LABUAN BAJO TERKINI – Kasus larangan akses publik ke pantai di Labuan Bajo berlanjut dengan larangan baru bagi wisatawan di Pulau Padar Utara, bagian dari Taman Nasional Komodo.
Kepada wartawan labuanbajoterkini.id, pada Minggu, [6/04/2025], seorang pemandu wisata bernama Hugo melaporkan bahwa ia dan tamunya dilarang masuk ke pantai Pulau Padar Utara oleh seorang penjaga yang mengaku dari PT Palma Hijau Cemerlang [PHC], yang menyatakan bahwa area tersebut akan dibangun untuk keperluan hotel.
“Iya, barusan kami singgah di Padar Utara tadi yang ada pos, baru 5 menit kami turun ke pantai dan saya langsung fotoin tamu saya ada seorang penjaga tapi bukan ranger/orang TNK. Dia katanya dari PHC yang jaga dan alasannya dia karena sebentar lagi direkturnya dia mau datang untuk chek bangunan di sini karena rencananya 4 atau 5 tahun lagi akan dibangun bangunan kaya hotel hotel begitu kata dia,” ujar Hugo.

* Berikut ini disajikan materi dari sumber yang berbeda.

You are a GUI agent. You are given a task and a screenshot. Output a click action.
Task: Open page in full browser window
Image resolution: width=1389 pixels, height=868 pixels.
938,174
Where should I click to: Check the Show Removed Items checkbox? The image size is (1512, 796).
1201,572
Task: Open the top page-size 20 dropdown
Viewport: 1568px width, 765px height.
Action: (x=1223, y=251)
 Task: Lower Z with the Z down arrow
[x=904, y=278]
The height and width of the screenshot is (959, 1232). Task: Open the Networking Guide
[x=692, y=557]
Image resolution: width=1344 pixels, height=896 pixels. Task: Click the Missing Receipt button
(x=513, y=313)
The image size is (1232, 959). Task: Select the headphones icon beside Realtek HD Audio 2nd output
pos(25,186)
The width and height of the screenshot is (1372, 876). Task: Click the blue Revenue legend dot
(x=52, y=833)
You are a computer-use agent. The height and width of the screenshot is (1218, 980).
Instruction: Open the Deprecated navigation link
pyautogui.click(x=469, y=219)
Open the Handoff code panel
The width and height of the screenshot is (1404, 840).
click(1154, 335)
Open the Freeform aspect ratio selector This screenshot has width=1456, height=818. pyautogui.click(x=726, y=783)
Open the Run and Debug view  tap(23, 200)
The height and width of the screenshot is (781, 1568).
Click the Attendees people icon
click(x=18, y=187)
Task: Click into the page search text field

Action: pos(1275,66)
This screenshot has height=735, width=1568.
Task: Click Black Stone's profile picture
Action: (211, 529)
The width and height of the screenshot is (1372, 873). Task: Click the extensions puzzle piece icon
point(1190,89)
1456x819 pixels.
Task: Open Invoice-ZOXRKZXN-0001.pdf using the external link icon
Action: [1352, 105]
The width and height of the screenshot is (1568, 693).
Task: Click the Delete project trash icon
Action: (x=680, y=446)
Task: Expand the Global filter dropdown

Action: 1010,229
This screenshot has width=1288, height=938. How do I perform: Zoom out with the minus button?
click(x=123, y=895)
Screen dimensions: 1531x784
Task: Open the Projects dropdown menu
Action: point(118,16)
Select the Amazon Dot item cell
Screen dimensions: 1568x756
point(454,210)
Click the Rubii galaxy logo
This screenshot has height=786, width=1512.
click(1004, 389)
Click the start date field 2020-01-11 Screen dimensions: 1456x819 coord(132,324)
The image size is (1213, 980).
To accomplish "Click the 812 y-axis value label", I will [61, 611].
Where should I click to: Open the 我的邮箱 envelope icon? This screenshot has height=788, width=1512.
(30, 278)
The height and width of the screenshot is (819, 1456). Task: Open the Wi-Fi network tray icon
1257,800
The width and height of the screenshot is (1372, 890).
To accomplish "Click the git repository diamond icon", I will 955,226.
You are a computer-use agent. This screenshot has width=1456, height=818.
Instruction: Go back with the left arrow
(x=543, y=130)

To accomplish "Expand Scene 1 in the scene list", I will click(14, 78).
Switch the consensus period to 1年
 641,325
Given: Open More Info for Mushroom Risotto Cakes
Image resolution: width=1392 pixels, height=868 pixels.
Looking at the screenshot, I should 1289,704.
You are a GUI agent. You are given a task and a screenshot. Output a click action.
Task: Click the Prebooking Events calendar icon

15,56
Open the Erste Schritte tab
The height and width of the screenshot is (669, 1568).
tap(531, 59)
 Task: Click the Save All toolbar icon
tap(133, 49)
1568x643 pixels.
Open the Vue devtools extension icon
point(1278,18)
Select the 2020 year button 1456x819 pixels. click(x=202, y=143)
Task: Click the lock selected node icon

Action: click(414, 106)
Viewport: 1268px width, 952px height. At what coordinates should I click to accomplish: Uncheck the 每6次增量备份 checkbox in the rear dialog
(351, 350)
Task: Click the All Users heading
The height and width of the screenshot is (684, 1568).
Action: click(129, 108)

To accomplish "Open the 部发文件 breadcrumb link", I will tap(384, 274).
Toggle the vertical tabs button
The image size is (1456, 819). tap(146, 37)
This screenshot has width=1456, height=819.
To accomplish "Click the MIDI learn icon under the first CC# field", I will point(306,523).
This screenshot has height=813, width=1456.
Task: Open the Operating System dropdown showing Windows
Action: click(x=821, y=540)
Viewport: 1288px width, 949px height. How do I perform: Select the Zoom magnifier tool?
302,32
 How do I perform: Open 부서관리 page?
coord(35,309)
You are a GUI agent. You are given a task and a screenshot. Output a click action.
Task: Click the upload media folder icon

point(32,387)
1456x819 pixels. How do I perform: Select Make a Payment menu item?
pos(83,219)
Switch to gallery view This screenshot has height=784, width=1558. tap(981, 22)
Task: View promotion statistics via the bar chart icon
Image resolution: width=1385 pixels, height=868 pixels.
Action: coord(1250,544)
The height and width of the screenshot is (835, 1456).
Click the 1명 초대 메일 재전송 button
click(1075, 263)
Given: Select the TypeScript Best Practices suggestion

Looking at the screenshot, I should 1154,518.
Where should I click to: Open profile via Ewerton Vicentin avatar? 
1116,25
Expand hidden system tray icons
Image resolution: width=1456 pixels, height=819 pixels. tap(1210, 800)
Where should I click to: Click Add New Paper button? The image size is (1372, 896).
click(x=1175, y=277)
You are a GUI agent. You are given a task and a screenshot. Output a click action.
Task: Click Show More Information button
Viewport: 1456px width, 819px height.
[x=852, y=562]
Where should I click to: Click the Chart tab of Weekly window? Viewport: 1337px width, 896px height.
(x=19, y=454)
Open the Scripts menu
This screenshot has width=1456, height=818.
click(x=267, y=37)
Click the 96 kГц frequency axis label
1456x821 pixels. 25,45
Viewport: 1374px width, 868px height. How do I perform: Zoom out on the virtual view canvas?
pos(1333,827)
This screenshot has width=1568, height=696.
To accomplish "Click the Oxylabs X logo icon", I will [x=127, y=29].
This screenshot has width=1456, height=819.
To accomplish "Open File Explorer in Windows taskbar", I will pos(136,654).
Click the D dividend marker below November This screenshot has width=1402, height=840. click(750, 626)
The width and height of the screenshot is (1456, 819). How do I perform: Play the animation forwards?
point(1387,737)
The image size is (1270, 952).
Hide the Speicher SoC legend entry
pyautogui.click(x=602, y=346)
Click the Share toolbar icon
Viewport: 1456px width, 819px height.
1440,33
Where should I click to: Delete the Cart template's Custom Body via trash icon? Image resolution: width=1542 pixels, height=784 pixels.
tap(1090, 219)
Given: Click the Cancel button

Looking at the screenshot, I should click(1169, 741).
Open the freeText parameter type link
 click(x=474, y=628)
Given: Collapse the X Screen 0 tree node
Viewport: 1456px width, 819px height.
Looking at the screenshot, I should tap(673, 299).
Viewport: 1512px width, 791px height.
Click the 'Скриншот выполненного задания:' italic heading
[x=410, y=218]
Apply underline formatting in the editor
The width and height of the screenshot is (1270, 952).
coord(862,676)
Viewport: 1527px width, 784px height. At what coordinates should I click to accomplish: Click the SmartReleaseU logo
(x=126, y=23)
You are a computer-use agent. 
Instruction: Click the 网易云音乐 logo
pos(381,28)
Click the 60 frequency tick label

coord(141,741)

Hugo, setelah membayar tiket, merasa terkejut karena lokasi tersebut sebelumnya merupakan tujuan wisata yang biasa.
Terkait hal ini Kepala Balai Taman Nasional Komodo, Hendrikus Rani Siga, menjelaskan bahwa Pulau Padar Utara tidak termasuk dalam zona pemanfaatan wisata dan pengunjung harus memiliki izin khusus untuk masuk.
“Sehingga pengunjung diarahkan berkegiatan wisata di zona yang memang sesuai dengan peruntukkannya,” ujar Hengki, nama panggilan Hendrikus Rani Siga.
Ia menambahkan bahwa petugas yang melarang adalah kombinasi staf TNK dan PT PHC yang bekerja sama dalam pengelolaan kawasan.”Karena mereka ke lokasi yang sebenarnya bukan untuk lokasi wisata om. Di situ pos jaga,” katanya lagi.
Sebelumya ada informasi mengenai pembangunan hotel di suatu lokasi yang disampaikan oleh petugas, tetapi Hengki menjelaskan bahwa yang dimaksud adalah pos jaga, bukan hotel.
Ia menjelaskan bahwa pengunjung yang datang ke lokasi tersebut bukan untuk tujuan wisata, melainkan untuk menuju pos jaga. Untuk bisa masuk ke pos jaga, pengunjung harus memiliki Surat Ijin Masuk Kawasan Konservasi [Simaksi].